__The task__. Please copy out all lines of the entries that contain the word "Lamongan".

__Listed entries__.

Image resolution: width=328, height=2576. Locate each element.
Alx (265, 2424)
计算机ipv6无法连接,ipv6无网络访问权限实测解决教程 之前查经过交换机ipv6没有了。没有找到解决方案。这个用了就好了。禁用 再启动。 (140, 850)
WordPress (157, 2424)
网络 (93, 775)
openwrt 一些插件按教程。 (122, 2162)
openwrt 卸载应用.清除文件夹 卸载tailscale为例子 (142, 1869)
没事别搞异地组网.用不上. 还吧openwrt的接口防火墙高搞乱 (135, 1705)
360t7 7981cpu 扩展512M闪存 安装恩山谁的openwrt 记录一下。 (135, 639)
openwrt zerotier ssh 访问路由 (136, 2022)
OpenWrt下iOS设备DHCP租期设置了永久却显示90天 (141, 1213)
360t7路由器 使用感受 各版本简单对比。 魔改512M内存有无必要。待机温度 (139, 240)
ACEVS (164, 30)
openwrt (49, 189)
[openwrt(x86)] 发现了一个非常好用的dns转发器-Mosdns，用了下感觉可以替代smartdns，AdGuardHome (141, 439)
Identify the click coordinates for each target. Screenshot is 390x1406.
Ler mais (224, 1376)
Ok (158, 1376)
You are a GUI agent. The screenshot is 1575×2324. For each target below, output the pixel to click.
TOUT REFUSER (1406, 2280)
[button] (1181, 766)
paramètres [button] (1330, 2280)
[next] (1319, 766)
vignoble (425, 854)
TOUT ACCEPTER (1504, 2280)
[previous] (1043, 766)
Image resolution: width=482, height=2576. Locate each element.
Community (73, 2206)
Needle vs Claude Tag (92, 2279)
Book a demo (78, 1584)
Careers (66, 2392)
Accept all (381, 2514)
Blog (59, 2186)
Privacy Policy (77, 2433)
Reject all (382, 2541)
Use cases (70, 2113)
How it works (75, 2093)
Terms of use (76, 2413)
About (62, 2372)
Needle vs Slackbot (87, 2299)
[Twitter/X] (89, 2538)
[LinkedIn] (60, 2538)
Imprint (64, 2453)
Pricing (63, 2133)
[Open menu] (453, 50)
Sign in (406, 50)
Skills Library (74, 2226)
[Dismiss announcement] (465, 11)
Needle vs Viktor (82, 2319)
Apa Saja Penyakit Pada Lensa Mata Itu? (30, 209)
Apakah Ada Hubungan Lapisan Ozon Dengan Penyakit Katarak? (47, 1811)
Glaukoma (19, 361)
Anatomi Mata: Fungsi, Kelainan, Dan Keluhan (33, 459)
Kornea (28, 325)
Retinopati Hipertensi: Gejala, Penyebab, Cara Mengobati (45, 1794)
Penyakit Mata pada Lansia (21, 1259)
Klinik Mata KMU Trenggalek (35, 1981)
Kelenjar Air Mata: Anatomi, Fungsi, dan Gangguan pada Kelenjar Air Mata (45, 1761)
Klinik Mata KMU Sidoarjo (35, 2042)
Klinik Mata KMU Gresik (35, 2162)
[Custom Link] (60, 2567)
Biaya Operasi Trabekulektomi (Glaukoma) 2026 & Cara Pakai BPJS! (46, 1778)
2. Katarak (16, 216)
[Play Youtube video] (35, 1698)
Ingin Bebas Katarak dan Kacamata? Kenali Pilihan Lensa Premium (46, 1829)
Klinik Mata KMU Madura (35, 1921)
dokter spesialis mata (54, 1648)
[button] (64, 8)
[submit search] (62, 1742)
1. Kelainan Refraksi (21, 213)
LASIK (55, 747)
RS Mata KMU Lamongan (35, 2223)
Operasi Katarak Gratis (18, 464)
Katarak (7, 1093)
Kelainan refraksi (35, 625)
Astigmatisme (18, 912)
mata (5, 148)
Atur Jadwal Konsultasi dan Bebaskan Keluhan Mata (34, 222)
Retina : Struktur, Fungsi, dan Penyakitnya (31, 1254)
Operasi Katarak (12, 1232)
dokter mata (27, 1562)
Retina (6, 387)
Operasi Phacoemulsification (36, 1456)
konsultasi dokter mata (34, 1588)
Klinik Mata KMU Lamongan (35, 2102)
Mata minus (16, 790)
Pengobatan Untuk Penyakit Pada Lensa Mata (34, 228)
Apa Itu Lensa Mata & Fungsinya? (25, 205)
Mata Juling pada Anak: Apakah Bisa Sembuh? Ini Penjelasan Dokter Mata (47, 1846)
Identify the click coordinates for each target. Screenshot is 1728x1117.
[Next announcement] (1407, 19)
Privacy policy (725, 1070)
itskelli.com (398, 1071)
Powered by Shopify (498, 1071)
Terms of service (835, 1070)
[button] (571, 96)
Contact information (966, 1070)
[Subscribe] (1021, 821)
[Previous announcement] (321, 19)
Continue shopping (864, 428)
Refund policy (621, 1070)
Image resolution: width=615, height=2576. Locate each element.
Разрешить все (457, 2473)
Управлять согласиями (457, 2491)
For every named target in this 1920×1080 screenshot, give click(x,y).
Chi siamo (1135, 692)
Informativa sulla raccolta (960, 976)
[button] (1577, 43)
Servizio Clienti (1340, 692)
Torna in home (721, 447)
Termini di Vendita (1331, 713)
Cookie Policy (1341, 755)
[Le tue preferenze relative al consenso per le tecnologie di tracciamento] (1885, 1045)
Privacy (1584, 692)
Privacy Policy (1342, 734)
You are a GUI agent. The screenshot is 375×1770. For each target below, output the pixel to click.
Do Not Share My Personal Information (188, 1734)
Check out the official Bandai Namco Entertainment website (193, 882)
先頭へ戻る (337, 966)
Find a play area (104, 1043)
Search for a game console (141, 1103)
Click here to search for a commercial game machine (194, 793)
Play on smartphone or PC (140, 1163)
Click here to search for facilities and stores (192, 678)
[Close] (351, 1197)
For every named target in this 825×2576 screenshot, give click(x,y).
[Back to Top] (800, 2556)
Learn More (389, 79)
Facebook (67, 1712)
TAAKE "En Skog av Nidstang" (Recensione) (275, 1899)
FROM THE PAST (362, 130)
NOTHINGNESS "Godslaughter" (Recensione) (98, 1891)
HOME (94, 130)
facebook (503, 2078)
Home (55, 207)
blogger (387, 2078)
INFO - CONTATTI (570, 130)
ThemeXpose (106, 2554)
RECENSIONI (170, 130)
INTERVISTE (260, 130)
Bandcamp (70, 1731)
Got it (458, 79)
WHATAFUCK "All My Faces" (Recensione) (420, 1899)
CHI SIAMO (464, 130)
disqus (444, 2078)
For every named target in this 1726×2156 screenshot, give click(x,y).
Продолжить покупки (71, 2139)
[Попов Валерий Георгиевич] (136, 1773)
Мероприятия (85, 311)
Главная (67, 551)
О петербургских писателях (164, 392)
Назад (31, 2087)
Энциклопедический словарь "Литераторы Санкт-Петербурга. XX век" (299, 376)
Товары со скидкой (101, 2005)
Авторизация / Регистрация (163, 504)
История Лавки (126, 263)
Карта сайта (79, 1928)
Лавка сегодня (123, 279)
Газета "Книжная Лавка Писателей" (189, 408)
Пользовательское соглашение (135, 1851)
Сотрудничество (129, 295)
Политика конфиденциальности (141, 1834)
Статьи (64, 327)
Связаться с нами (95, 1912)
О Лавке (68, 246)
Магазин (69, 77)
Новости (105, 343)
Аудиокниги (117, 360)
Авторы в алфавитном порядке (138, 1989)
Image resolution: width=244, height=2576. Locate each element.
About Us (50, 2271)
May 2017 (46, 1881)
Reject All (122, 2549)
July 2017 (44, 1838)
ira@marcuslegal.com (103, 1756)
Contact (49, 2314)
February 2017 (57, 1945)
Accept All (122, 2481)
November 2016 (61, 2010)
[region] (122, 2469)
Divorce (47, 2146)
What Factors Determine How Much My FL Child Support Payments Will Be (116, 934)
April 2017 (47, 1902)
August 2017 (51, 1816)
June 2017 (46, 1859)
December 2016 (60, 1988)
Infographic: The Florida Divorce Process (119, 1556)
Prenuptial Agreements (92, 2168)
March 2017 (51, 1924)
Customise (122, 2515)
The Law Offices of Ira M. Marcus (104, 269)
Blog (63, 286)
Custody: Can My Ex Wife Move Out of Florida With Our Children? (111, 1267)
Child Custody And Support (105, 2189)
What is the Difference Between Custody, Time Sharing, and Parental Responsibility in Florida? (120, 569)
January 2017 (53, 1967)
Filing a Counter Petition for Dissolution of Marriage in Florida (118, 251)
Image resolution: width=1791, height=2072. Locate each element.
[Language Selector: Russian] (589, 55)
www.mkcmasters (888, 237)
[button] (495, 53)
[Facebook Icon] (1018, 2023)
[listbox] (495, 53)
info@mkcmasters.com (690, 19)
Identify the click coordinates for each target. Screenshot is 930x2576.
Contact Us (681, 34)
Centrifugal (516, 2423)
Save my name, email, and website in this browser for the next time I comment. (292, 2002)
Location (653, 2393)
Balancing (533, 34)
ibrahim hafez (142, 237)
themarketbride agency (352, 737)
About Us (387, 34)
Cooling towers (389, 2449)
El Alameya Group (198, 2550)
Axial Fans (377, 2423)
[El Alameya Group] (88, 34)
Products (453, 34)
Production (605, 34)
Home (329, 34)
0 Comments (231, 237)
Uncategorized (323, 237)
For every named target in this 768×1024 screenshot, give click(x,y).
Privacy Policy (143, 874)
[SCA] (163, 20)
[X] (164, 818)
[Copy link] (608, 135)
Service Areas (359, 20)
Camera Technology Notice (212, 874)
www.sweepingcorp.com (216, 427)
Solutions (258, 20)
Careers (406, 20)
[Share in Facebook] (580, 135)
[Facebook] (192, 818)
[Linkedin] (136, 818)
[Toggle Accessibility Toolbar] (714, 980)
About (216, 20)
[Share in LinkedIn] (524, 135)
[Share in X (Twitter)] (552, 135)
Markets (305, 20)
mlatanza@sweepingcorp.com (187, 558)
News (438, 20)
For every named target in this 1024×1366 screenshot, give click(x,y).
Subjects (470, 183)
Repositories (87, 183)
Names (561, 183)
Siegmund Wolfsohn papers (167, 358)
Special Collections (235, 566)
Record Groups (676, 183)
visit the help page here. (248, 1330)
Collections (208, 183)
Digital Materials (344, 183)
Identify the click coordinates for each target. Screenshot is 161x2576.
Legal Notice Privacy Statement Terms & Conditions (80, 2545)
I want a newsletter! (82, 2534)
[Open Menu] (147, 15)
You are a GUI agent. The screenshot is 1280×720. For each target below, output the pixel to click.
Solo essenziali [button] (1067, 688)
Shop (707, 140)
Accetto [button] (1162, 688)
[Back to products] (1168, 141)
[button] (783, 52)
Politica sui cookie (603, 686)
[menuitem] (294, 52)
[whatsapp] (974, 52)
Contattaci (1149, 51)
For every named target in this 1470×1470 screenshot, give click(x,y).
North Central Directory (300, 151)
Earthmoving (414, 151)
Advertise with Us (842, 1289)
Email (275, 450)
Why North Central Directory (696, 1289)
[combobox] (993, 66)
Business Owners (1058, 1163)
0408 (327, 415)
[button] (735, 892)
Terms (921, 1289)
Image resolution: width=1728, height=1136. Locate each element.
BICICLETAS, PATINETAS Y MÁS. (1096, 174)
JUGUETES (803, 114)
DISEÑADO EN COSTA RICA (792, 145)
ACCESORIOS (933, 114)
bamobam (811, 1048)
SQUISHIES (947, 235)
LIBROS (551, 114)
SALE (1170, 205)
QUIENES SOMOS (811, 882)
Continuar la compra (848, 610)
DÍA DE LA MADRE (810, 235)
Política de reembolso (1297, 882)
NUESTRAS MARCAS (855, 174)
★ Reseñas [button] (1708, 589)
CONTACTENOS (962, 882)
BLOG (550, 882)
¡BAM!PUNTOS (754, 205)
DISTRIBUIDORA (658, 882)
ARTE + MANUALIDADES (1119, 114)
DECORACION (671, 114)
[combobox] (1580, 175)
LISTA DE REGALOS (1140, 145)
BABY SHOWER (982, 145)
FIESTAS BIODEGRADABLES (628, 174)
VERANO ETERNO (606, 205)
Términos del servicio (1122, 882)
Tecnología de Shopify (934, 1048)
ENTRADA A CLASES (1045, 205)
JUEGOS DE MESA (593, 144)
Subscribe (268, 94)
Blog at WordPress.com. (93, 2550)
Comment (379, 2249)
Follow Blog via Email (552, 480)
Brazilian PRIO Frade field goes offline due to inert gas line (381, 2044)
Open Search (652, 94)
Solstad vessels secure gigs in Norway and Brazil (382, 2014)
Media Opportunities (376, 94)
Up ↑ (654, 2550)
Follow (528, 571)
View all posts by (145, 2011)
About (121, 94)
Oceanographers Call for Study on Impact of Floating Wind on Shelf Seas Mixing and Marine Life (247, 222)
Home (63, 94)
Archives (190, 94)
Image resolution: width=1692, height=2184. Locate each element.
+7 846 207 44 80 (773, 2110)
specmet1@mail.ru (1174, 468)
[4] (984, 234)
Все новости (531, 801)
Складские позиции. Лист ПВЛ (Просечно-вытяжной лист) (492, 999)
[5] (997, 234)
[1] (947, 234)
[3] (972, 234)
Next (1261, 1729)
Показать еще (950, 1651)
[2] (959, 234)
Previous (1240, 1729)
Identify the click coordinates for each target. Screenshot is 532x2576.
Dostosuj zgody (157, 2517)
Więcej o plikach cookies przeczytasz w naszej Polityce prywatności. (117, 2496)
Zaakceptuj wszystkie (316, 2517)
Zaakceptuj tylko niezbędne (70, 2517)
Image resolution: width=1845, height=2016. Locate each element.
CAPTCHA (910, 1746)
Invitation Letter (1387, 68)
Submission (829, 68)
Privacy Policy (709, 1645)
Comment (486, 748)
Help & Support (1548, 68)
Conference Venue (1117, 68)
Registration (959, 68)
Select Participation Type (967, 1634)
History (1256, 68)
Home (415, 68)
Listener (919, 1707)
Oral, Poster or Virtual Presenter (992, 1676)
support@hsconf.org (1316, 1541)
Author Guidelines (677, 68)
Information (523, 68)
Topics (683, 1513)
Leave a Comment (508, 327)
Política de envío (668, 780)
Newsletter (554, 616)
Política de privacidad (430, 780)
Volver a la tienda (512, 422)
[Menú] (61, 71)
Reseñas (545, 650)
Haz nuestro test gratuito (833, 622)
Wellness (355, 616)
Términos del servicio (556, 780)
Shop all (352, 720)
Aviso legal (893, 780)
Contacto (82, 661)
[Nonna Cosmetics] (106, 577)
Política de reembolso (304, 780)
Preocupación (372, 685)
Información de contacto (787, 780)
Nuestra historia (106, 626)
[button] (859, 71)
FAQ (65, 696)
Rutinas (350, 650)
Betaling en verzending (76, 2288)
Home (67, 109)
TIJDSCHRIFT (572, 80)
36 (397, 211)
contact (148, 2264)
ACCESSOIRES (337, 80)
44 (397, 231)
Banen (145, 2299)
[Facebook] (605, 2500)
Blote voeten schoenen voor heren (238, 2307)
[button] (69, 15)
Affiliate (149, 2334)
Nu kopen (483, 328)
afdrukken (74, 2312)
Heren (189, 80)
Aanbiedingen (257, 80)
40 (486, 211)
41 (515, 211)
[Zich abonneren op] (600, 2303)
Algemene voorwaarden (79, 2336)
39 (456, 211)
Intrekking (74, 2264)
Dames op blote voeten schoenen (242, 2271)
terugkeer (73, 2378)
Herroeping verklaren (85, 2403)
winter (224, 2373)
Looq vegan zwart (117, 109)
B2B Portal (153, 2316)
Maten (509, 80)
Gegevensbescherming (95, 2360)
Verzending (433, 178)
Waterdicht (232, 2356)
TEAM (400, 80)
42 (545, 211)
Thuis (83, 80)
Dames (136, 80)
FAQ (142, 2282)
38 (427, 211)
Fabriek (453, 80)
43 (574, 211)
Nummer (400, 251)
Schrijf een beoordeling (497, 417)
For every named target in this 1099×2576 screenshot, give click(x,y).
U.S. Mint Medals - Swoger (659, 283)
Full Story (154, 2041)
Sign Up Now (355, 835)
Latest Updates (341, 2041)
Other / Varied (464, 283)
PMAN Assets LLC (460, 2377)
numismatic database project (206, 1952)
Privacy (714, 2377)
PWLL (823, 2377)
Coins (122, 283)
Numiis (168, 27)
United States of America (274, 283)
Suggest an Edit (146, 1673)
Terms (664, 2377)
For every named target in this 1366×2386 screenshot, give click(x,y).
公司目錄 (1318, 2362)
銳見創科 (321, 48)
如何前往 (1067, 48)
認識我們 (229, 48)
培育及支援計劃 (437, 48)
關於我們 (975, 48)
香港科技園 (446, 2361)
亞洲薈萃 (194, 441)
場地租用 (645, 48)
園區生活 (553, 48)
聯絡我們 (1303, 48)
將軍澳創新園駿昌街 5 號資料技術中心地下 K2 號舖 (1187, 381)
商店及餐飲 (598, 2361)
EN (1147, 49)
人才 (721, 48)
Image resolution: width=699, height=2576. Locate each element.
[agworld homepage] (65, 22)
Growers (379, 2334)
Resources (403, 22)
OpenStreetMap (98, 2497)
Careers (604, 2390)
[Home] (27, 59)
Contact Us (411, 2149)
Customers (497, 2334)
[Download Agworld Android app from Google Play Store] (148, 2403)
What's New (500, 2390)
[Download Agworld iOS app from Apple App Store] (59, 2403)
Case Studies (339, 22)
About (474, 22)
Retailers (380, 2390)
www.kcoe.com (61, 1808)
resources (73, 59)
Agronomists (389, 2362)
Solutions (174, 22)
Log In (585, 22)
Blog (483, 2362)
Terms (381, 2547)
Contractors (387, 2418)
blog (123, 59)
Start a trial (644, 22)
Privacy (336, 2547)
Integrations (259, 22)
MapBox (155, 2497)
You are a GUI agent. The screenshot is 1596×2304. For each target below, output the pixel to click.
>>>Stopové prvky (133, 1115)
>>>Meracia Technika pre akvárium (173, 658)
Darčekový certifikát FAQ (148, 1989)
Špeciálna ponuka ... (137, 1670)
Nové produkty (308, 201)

__Answer box__.
RS Mata KMU Lamongan (35, 2223)
Klinik Mata KMU Lamongan (35, 2102)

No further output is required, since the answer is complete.